FDA Recognizes Medical Devices in Health IT Infrastructure

January 26, 2016 - The U.S. Food and Drug Administration (FDA) appears intent on positioning medical devices within the realm of health IT infrastructure. Twice this month, the FDA has issued draft guidance on medical devices — first on Jan. 22 relating to cybersecurity, and then on Jan. 26 covering interoperability.

The cybersecurity guidance recommends that device manufacturers “implement a structured and systematic comprehensive cybersecurity risk management program and respond in a timely fashion to identified vulnerabilities.”

“All medical devices that use software and are connected to hospital and healthcare organizations’ networks have vulnerabilities — some we can proactively protect against, while others require vigilant monitoring and timely remediation,” commented Suzanne Schwartz, MD, acting director of emergency preparedness/operations and medical countermeasures in the FDA’s Center for Devices and Radiological Health, in a public statement.

The agency’s guidance, open for public comment for 90 days, includes among its critical components:

• applying the National Institute of Standards and Technology’s Framework for Improving Critical Infrastructure Cybersecurity;
• monitoring information sources for identification and detection of vulnerabilities and risk;
• understanding, assessing and detecting the presence and impact of a vulnerability;
• establishing and communicating processes for vulnerability intake and handling;
• defining essential clinical performance to develop mitigations that protect, respond to and recover from cybersecurity risk;
• adopting a coordinated vulnerability disclosure policy and practice; and
• deploying mitigations that address cybersecurity risk early and prior to exploitation.

In its draft guidance on interoperability, the FDA states, “Advancing the ability of medical devices to exchange and use information safely and effectively with other medical devices as well as other technology offers the potential to increase efficiency in patient care.”

The guidance, intended for medical device manufacturers, includes considerations for designing systems “with interoperability as an objective,” performance testing and risk management activities, and publicly specifying functional, performance and interface characteristics.

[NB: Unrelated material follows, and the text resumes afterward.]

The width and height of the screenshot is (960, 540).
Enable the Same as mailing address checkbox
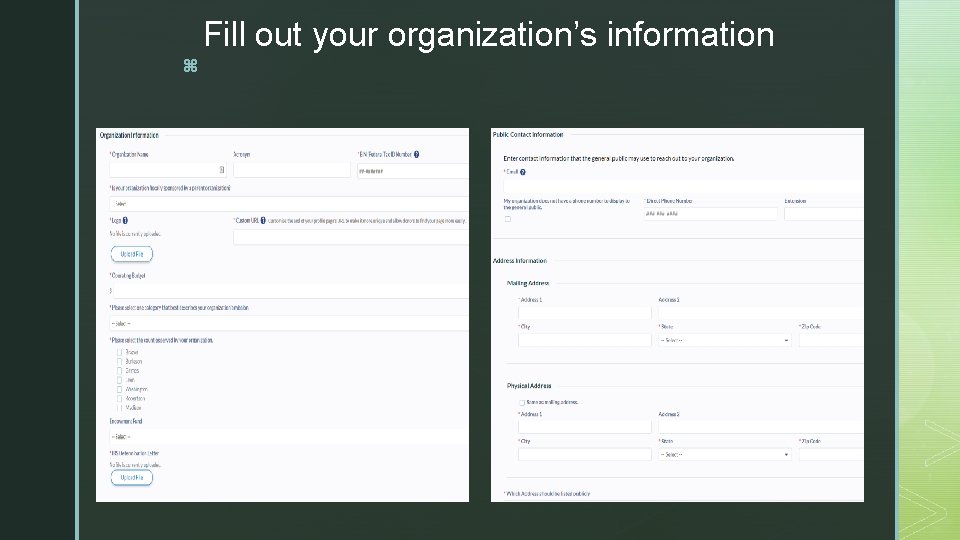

The FDA is looking to establish interface requirements and specifications early in a product’s lifecycle. For example, a submission for pre-market approval should include “a discussion of any electronic data interfaces found on the device, the purpose of each interface, and the anticipated users of the interfaces ... If the interface is only meant to be used by the manufacturer, this should be clearly stated. If the interface is meant to be used with only specific devices, those devices should be clearly specified.”

In addition, for a device intended “to exchange or use data with or from other medical devices, products, technologies or systems,” the description should explain how information would be exchanged and the expected impact of the exchanged information on the device or other impacted devices. Such detail may include the following elements:

• Explanation of the interface’s purpose and role within an interoperable system.
• Specification of whether the interface is meant to transmit, receive or exchange information.
• Specification of any standards used.
• Description of requirements for timeliness and integrity of the information (e.g., sample rate, transmission rate).
• Discussion of device limitations, contraindications, precautions and warnings.
• Description of the functional and performance requirements in relation to the clinical context of the information.
• Description of the application programming interface if the device can be used by other software, medical device or system.

“Device design elements that factor in interoperability considerations may improve data portability and patient safety,” according to the FDA document.